What is being asked = Take from the listing each line that has the string "computer".

Dataset records =
BEGIN

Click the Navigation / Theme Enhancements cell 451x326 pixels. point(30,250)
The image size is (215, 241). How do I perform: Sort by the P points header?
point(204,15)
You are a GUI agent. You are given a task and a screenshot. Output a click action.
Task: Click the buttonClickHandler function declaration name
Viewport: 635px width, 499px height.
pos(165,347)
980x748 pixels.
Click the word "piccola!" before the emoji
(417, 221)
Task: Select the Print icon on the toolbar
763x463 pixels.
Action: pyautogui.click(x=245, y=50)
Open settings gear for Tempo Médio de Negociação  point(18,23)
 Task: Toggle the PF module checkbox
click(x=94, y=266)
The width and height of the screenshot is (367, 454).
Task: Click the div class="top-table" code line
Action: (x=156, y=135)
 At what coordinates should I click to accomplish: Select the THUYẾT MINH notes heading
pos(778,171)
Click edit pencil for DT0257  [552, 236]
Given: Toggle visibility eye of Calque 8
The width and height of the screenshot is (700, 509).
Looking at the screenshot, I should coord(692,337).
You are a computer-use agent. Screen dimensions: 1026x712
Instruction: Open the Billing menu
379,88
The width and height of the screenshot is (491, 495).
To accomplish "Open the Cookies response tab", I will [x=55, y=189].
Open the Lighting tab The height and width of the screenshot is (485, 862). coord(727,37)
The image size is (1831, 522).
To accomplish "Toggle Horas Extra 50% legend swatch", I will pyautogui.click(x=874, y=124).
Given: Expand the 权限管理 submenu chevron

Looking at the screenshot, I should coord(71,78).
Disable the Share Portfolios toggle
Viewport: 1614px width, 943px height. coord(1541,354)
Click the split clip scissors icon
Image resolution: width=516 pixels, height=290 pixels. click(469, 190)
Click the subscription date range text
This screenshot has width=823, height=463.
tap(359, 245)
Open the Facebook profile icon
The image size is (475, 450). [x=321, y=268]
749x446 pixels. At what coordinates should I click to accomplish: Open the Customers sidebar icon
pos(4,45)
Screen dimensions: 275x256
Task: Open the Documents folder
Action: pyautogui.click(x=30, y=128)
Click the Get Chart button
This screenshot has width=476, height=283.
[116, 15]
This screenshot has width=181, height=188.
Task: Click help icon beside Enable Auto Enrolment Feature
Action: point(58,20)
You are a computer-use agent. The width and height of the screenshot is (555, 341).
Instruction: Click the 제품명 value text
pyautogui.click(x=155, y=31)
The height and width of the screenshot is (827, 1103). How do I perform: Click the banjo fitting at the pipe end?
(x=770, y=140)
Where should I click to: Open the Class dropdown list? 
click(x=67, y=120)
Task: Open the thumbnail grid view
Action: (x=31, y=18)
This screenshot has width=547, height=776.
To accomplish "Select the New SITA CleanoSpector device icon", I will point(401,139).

END

Response box =
You are a computer-use agent. Screen dimensions: 1026x712
You are a computer-use agent. The width and height of the screenshot is (555, 341).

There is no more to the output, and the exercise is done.